Firstly, before I start, I shall issue a spoiler alert! Akrame is like a good movie that loses a bit of it’s charm if the movie trailer is just a bit too informative, or if there is too much expectation riding on it. I know the whole idea of a restaurant review is to give you an idea of what you’re going to be eating, and help you decide whether or not it’s worth shelling out some money for, but let me just stop you there and assure you – Akrame is worth it. Secondly, whilst all of the photos really do showcase the creative thought and attention to detail in each Akrame dish, the menu changes every two weeks, thus it may be that the dishes you see here will not be served when you visit.

Menu Planning, by Akrame

Menu Planning, by Akrame

As we sat down at our table, PB told me a little story about the chef Akrame Benallal, which I shall now tell to you. He had a very modest childhood and growing up without his father, he learned quickly to take care of himself. When Benallal was doing his restaurant apprenticeship at the tender age of 14, which was 25km away from his home, he used to hitch hike every day without other means to get there.  In 2004, he wrote to Ferran Adrià explaining that he had a lot to learn, and he wanted to work under him at El Bulli. After a stint there and also working with Pierre Gagnaire (who Benallal calls “Beethoven in the kitchen”), at the age of 25 he opened a restaurant in Tours, but his food was so molecular, too complicated.
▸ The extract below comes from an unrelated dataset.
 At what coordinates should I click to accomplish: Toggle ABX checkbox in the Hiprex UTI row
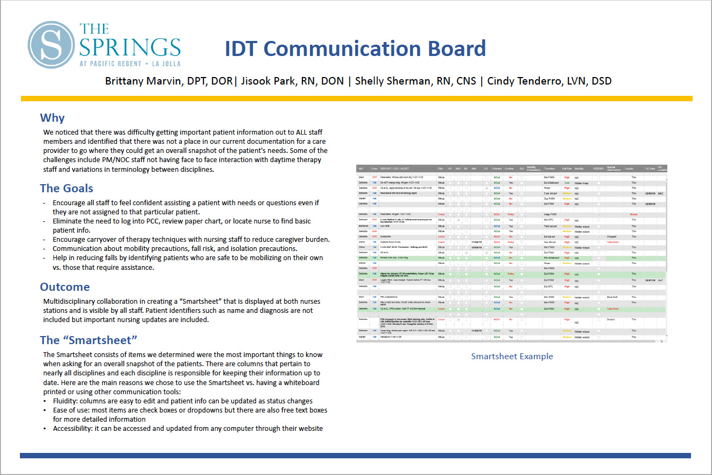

One day, some of his regular customers walked in, and Benallal decided that instead of making his deconstructed molecular tomato dish, he plated a black Krim tomato with salt, pepper and some olive oil … and the customers said it was magnificent. Sadly it was too late as his restaurant went bankrupt, but so the story goes from there …

To read more about the inner workings of this dynamic young chef, this SCMP article is a good one.

There is no menu at Akrame, you are simply offered a choice of a four-course (HK$788) or six-course(HK$998) menu, with optional wine pairing for both (HK$368 and HK$528 respectively), making this the simplest ordering experience you will every have (even simpler than at The Principle).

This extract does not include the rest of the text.